Requirement: From the line containing "Screen dimensions: 639x792" through the last line of the entries below, print each line exactly. Pictures stay out.

Supplied material:

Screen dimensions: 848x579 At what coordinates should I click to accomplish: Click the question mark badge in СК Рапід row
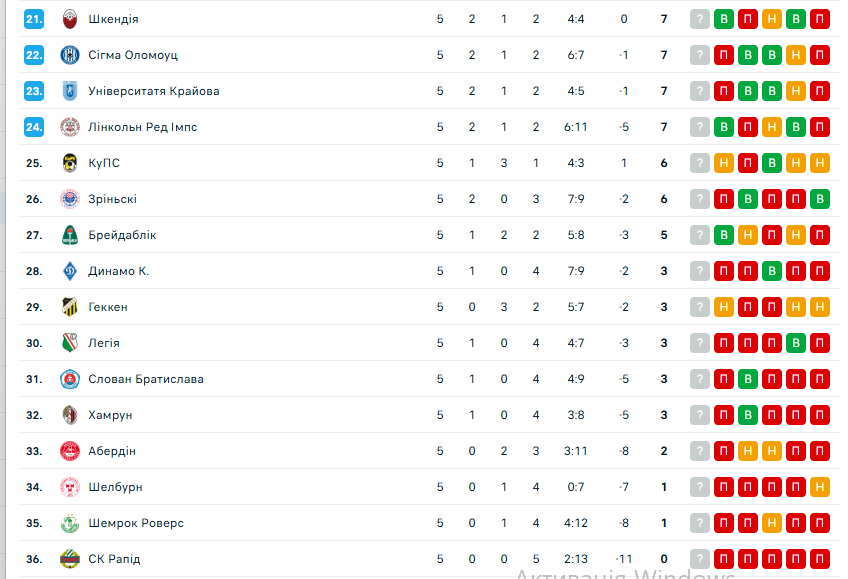(699, 559)
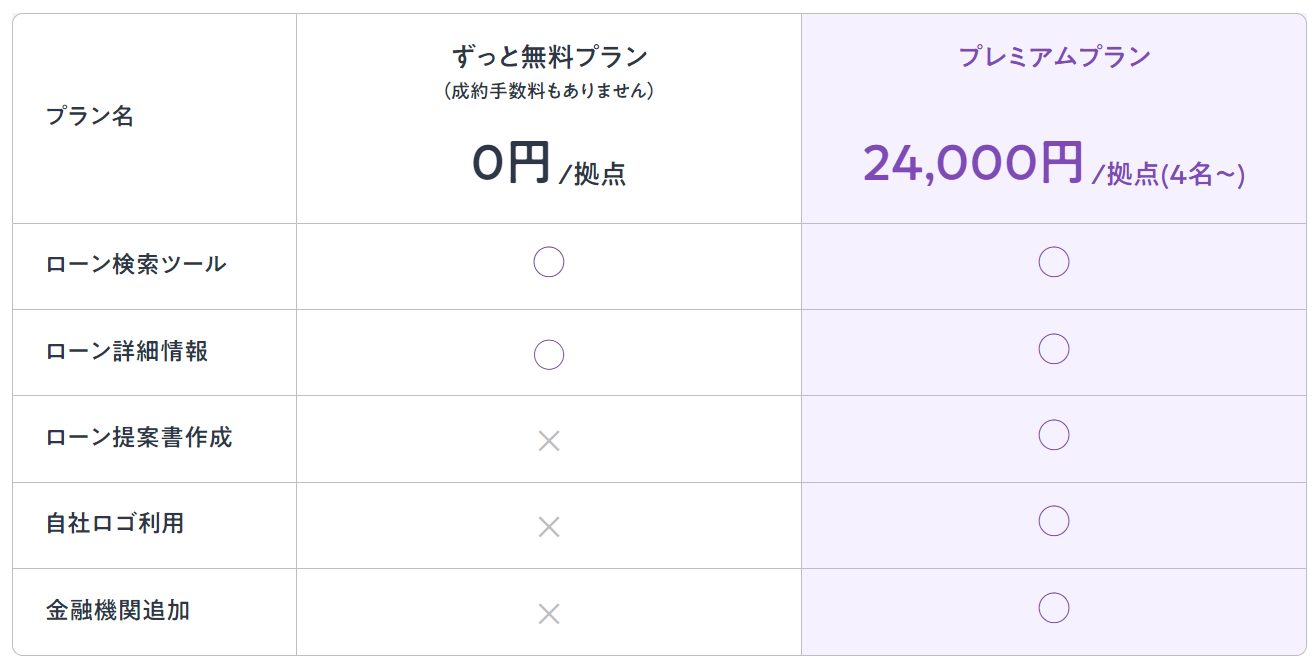Select the プレミアムプラン heading

pos(1054,57)
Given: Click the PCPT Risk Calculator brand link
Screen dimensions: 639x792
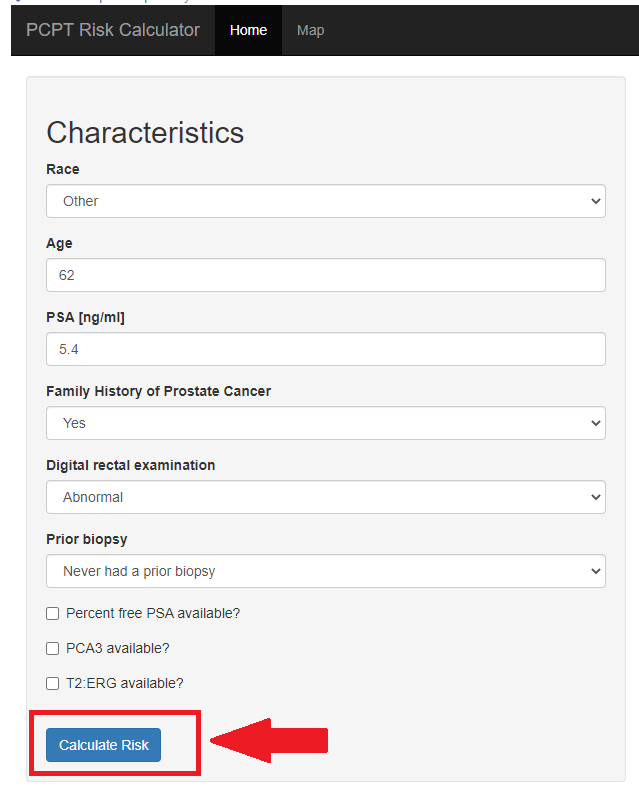Looking at the screenshot, I should 113,30.
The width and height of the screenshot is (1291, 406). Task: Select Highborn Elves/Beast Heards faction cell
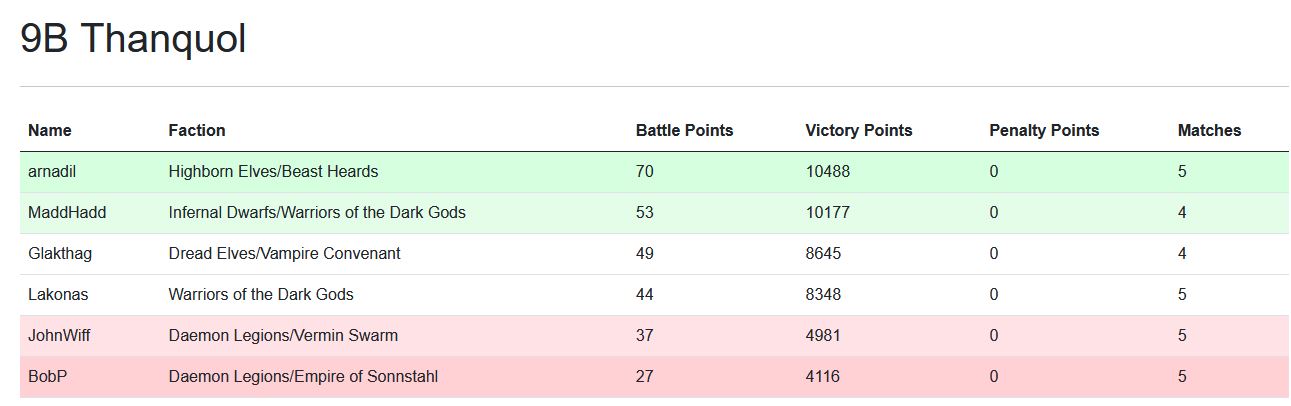point(273,172)
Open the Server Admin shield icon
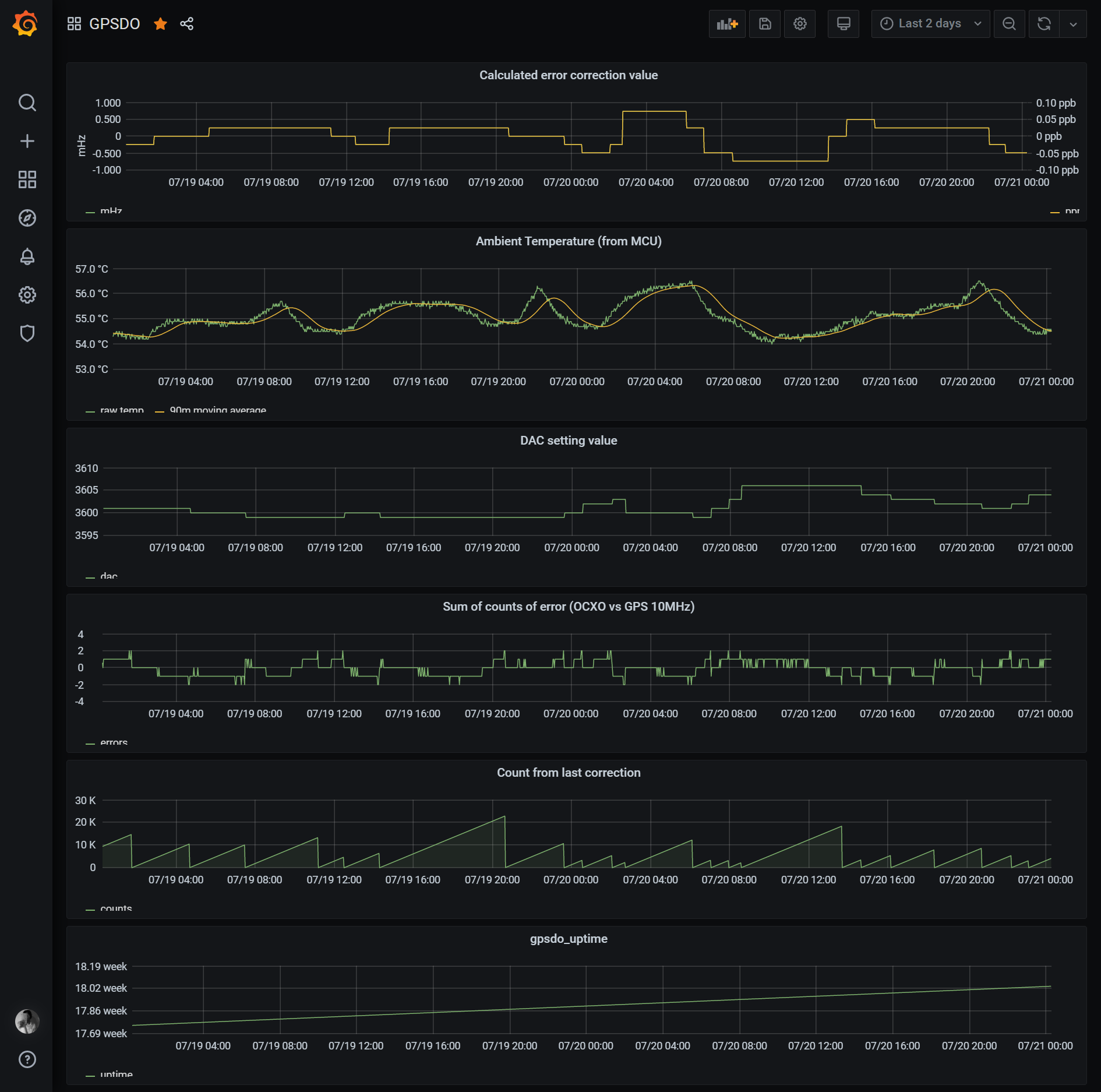Viewport: 1101px width, 1092px height. pos(27,333)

Task solution:
Screen dimensions: 639x792
Looking at the screenshot, I should 113,30.
The width and height of the screenshot is (1291, 406). Task: Select Highborn Elves/Beast Heards faction cell
point(273,172)
Open the Server Admin shield icon
Viewport: 1101px width, 1092px height. pos(27,333)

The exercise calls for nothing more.